• Nenhum resultado encontrado

Assédio Moral nas Relações Trabalhistas

2 ASSÉDIO MORAL

2.2 Assédio Moral nas Relações Trabalhistas

No âmbito das relações trabalhistas, esse tipo de assédio existe silenciosamente desde o surgimento do próprio trabalho e recentemente, através de levantamento da Organização Internacional do Trabalho (OIT), conforme citado no site Assédio Moral no Trabalho: chega de humilhação (2000), foi reconhecido como um fenômeno internacional, sendo observado inclusive em diversos países desenvolvidos.

No entanto, a reflexão e o debate sobre o tema são recentes no Brasil, tendo ganhado força após a divulgação da pesquisa brasileira realizada por Dra. Margarida Barreto, pesquisa esta já citada na presente obra.

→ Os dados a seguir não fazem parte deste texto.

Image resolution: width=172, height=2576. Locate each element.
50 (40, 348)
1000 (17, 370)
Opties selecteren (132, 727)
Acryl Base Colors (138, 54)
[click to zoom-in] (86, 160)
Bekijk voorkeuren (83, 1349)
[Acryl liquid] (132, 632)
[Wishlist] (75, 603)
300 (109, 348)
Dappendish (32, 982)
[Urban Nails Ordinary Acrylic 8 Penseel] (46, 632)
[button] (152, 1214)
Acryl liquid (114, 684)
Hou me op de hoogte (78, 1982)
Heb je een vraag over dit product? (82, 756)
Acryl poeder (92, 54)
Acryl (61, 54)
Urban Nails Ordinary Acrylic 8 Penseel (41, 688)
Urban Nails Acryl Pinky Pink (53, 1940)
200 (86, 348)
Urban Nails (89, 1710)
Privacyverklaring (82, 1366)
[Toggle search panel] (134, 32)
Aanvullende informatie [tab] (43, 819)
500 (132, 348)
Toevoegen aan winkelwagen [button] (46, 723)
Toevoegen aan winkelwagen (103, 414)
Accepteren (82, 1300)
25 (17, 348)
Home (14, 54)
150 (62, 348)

O assédio moral no trabalho caracteriza-se pelo constrangimento do empregado no ambiente de trabalho, de forma repetitiva e prolongada. Tem como sujeito ativo, na maioria das vezes, um superior hierárquico que, utilizando-se de tal superioridade, humilha, constrange, desrespeita, inutiliza, subutiliza, desloca de atividades o seu subordinado, causando, assim, vergonha, mal estar, enfim, uma verdadeira degradação da saúde física e psíquica da vítima.

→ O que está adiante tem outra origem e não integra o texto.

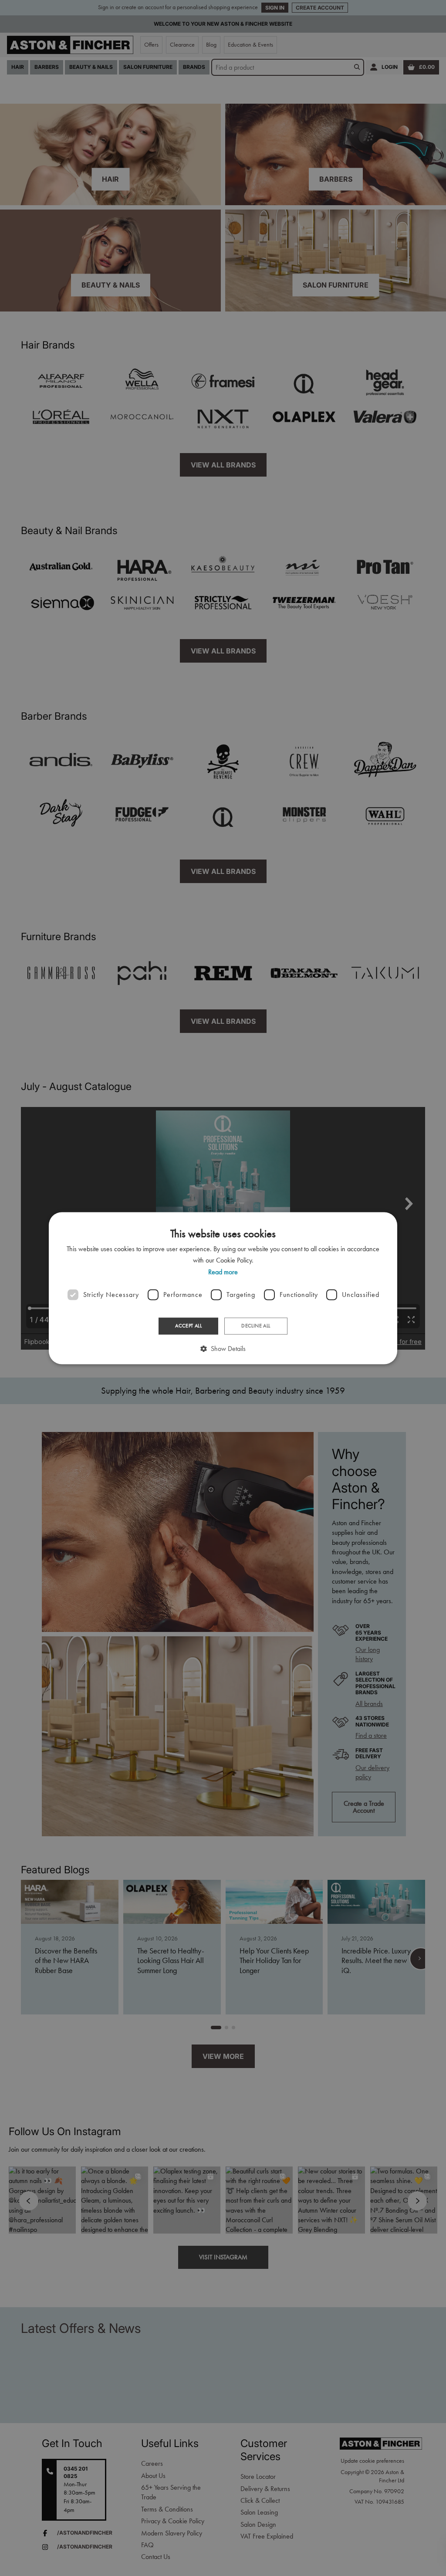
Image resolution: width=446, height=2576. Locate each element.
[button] (223, 1349)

Também é conhecido como terrorismo psicológico ou psicoterror1etem como objetivo principal eliminar a vítima do ambiente de trabalho.

Pode ser assim definido, segundo o site Assédio Moral no Trabalho: chega de humilhação (2000):

É a exposição dos trabalhadores e trabalhadoras a situações humilhantes e constrangedoras, repetitivas e prolongadas durante a jornada de trabalho e no exercício de suas funções, sendo mais comuns em relações hierárquicas autoritárias e assimétricas, em que predominam condutas negativas, relações desumanas e aéticas de longa

duração, de um ou mais chefes dirigida a um ou mais subordinado(s), desestabilizando

a relação da vítima com o ambiente de trabalho e a organização, forçando-o a desistir do emprego.

Outra definição, dada por Hirigoyen (2002, p.17), diz tratar-se de assédio moral “(...) qualquer conduta abusiva (gesto, palavra, comportamento, atitude...) que atente, por sua repetição ou sistematização, contra a dignidade ou integridade psíquica ou física de uma pessoa, ameaçando seu emprego ou degradando o clima de trabalho”. Infere-se da análise do disposto no seguinte julgado a necessidade da repetição da conduta e do seu prolongamento no tempo para a caracterização do assédio moral:

ASSÉDIO MORAL. CARACTERIZAÇÃO. O assédio moral se caracteriza por ser

uma conduta abusiva, de natureza psicológica, que atenta contra a dignidade psíquica, de forma repetitiva e prolongada e que expõe o trabalhador a situações humilhantes e constrangedoras, capazes de causar ofensa à personalidade, à dignidade ou à integridade psíquica, que tenha por efeito a ameaça do seu emprego e deteriorando o ambiente de trabalho. Para fazer jus à indenização por assédio moral o autor deve fazer prova nos autos da sua existência. (TRT 23ª R. – RO00973.2004.001.23.00-1 – Rel. Juiz Osmair Couto – DJMT 09.09.2005 - extraído do site do TRT 23ª R.)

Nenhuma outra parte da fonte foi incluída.